As a related question, would there be any reason to disconnect your secondary drive, before running the Windows 10 update?

I ask because common advice for clean-installing windows is to disconnect all secondary drives, and just leave the SSD primary drive connected/powered on during clean install.

I'm guessing the advice still holds true for clean installing Windows 10 (but please also verify if that's still the case that we should disconnect all secondary drives when clean installing Win 10).

So for OP, are you doing the upgrade procedure, keeping your old settings/files from Win 7 in place, and just installing Windows 10 over it? Or are you clean installing Windows 10 and fully resetting the whole computer?
 
As a related question, would there be any reason to disconnect your secondary drive, before running the Windows 10 update?

I ask because common advice for clean-installing windows is to disconnect all secondary drives, and just leave the SSD primary drive connected/powered on during clean install.

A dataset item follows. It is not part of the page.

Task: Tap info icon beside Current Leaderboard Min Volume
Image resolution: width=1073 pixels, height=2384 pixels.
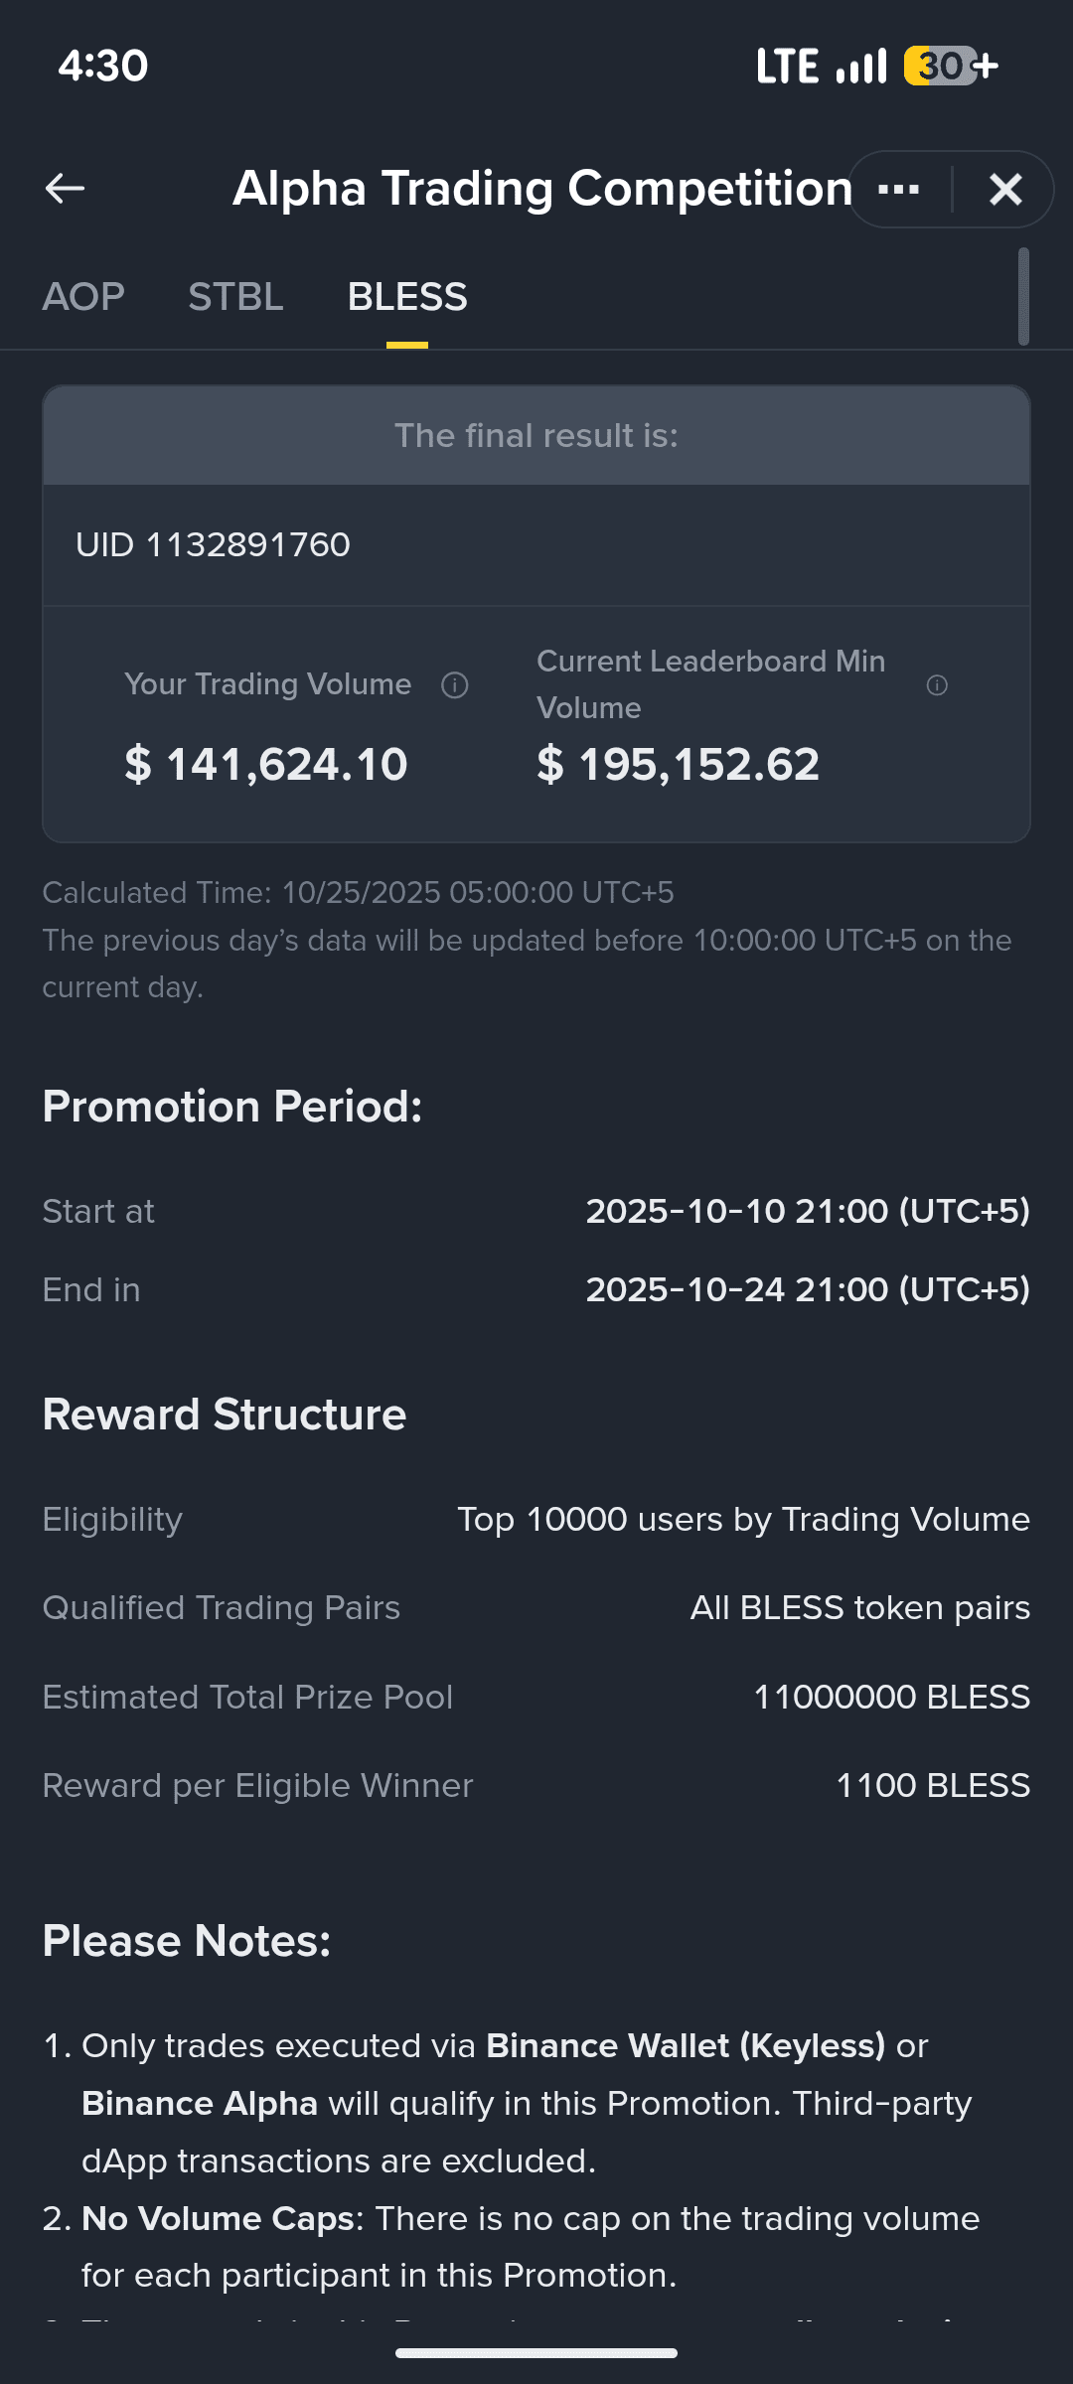Action: [x=937, y=685]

I'm guessing the advice still holds true for clean installing Windows 10 (but please also verify if that's still the case that we should disconnect all secondary drives when clean installing Win 10).

So for OP, are you doing the upgrade procedure, keeping your old settings/files from Win 7 in place, and just installing Windows 10 over it? Or are you clean installing Windows 10 and fully resetting the whole computer?

If you just let the installer guess which drive you want to install Windows on, it will probably guess wrong, or use MBR instead of GPT, or... etc.

There's a custom install option in the windows installer that lets you format disks, create new partitions, pick a destination disk, etc.

OTOH, if you just unplug all but one drive, then you just load the installer and click "continue" a bunch of times. No potential for human error.

It's one of those "it's only easy if you know what you're doing" things.